« Toujours dans les reflets du fleuve »

Philippe MATHY, ill. de Pascale NECTOUX, Veilleur d’instants, Paris, L’herbe qui tremble, 2017, 128 p., 16€, ISBN : 9782918220503

mathy.gifLes fleuves sont de redoutables pourvoyeurs de poèmes ! De Rimbaud qui en descendait les rives impassibles, aux poètes contemporains comme Jacques Darras ou Franck Venaille, ils auront charrié, dans les remous de leurs rimes ou dans la vase de leurs métaphores, de nombreux vers éternels et imparables. Mythique ou réel, le fleuve porte littéralement le poème à bout de bras. Avec ce nouveau recueil, Philippe Mathy rejoint cette lignée de poètes-nautoniers ! Partageant sa vie entre le Tournaisis et la Bourgogne, le poète balance son amarre de  l’Escaut à la Loire.

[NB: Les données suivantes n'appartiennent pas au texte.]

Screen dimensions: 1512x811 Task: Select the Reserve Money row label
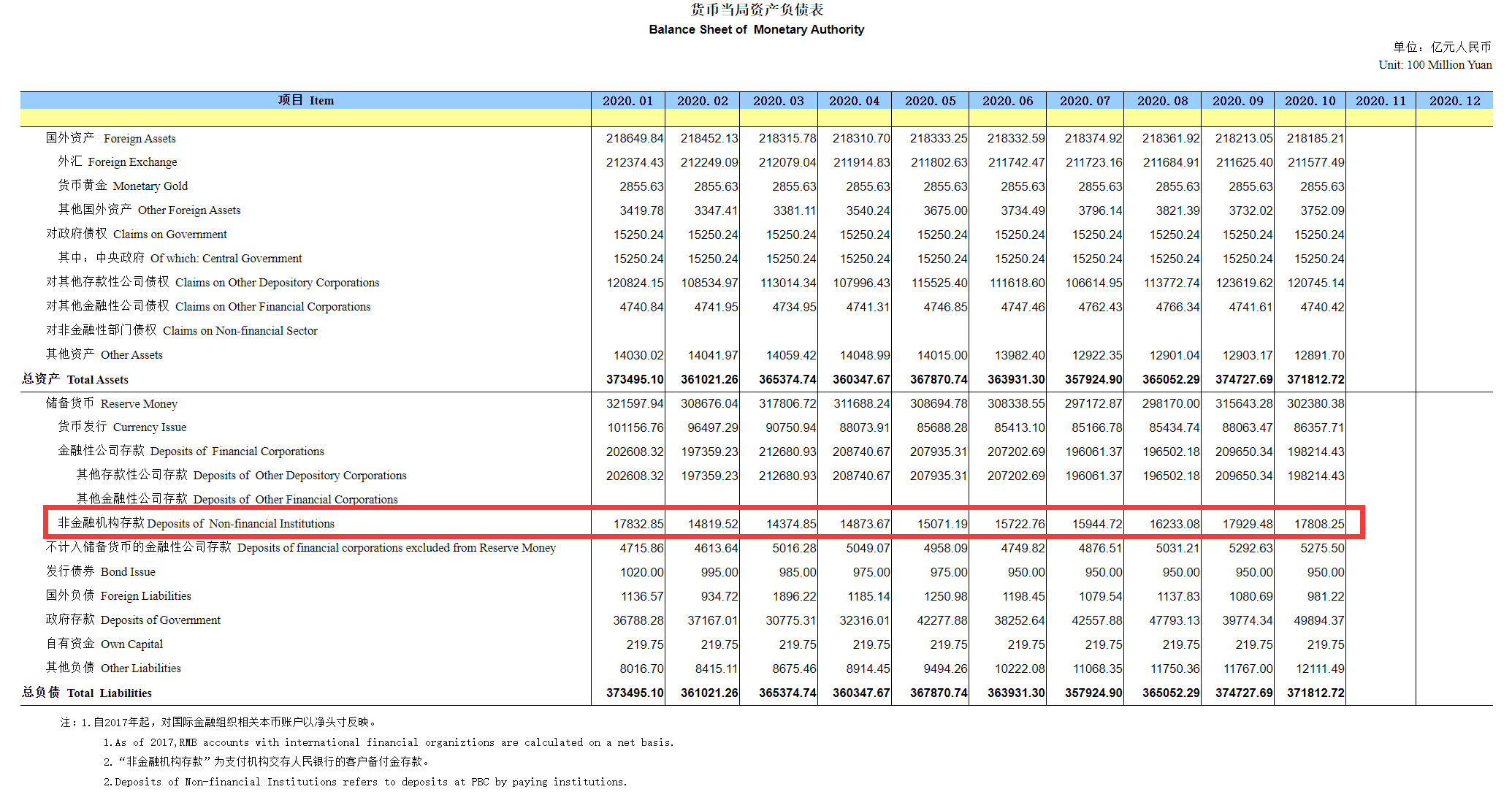pos(112,403)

De la frontière française à Antoing, l’Escaut est un monsieur sérieux, en costume gris. Il avance sagement sur un chemin tracé. […] Ici, à Pouilly, la Loire est une jeune fille espiègle qui se déhanche entre les îles.

Densément peuplée d’anges, de nuages et de pluies fines, la poésie semble ici bercée par le friselis de l’eau, un soir calme de septembre, même si, çà et là, la caresse se fait un peu plus brutale lorsque le torrent du fleuve emporte la plume plus loin vers le large. Si certaines images semblent convenues, elles témoignent toutefois de la pérennité du cours d’eau qui, inlassablement, traverse le temps et les âges, insoucieux de tous les équipages qui ont pu le suivre. Le poète sait l’impossibilité à rendre compte du flux perpétuel du fleuve, métronome liquide qui rythme les saisons. Dès lors, il ne peut que se faire capteur d’instantanés, de menus moments que seuls les mots peuvent rendre mémorables.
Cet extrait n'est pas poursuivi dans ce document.